Une expérience reprise l’an dernier par une équipe de trois pays (britannique, canadienne, australienne) allait dans le même sens : les gens qui penchent le moins vers une pensée analytique ou vers un « cerveau lent », seraient les plus susceptibles de décider après seulement une ou deux perles. « Ce n’est pas que les gens qui ont tendance à sauter aux conclusions ne comprennent pas ou ne savent pas utiliser des preuves », explique la chercheure principale, Philippa Garety. C’est juste qu’ils sur-utilisent [la pensée rapide] aux dépens de [la pensée lente]. »

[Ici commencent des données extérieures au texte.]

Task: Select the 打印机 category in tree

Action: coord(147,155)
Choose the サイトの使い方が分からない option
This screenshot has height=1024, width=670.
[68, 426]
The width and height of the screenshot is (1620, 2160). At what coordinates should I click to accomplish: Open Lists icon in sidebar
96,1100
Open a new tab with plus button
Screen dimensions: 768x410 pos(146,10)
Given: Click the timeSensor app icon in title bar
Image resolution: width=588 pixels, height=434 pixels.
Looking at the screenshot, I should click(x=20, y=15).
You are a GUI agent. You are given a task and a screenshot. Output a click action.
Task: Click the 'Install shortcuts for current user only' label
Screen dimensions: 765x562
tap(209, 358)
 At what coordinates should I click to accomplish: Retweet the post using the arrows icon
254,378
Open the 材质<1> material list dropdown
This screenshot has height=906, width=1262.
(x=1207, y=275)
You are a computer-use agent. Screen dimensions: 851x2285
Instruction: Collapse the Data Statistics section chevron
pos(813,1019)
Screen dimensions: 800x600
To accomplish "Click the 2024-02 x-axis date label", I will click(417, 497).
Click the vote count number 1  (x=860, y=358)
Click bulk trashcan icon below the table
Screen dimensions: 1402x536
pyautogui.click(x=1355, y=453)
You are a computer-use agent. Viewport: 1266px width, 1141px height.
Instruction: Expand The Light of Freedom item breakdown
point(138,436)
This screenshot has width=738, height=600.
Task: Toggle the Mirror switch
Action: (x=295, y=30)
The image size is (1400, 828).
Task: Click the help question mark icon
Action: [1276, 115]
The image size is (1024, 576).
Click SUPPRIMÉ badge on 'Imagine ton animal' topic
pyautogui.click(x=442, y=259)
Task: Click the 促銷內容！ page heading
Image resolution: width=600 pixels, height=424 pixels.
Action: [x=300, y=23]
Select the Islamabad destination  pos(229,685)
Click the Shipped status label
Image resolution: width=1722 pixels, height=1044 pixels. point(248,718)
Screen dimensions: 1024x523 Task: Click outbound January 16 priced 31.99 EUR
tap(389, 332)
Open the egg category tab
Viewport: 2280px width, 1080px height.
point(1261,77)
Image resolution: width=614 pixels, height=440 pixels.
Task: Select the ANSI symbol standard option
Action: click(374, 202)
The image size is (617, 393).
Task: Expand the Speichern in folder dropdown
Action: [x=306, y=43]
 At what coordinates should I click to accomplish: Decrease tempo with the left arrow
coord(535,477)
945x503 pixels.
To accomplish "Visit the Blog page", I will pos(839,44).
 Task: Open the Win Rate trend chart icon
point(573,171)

Ces gens plus susceptibles de sauter aux conclusions seraient-ils ceux qui auraient besoin d’aide en priorité, dans le contexte des fausses nouvelles? Ce n’était pas aussi simple, à en croire une étude britannique publiée en 2011, qui pointait plutôt comme facteur déterminant d’une croyance une « anomalie » survenue dans la vie d’une personne, renforcée par la première explication que cette personne était allée chercher.
N’empêche que les interrogations sur les fausses nouvelles et leur impact stimulent la recherche. La tendance de nos cerveaux à sur-utiliser la « pensée rapide » est plus d’actualité que jamais, en cette époque de constant bombardement d’informations entre lesquelles il est difficile de distinguer le vrai du faux. Autrement dit, mieux comprendre ce qui se passe dans le cerveau d’une personne qui relaie des fausses nouvelles pourrait aider tous les Détecteurs de rumeurs de ce monde qui, sur le terrain, combattent la désinformation.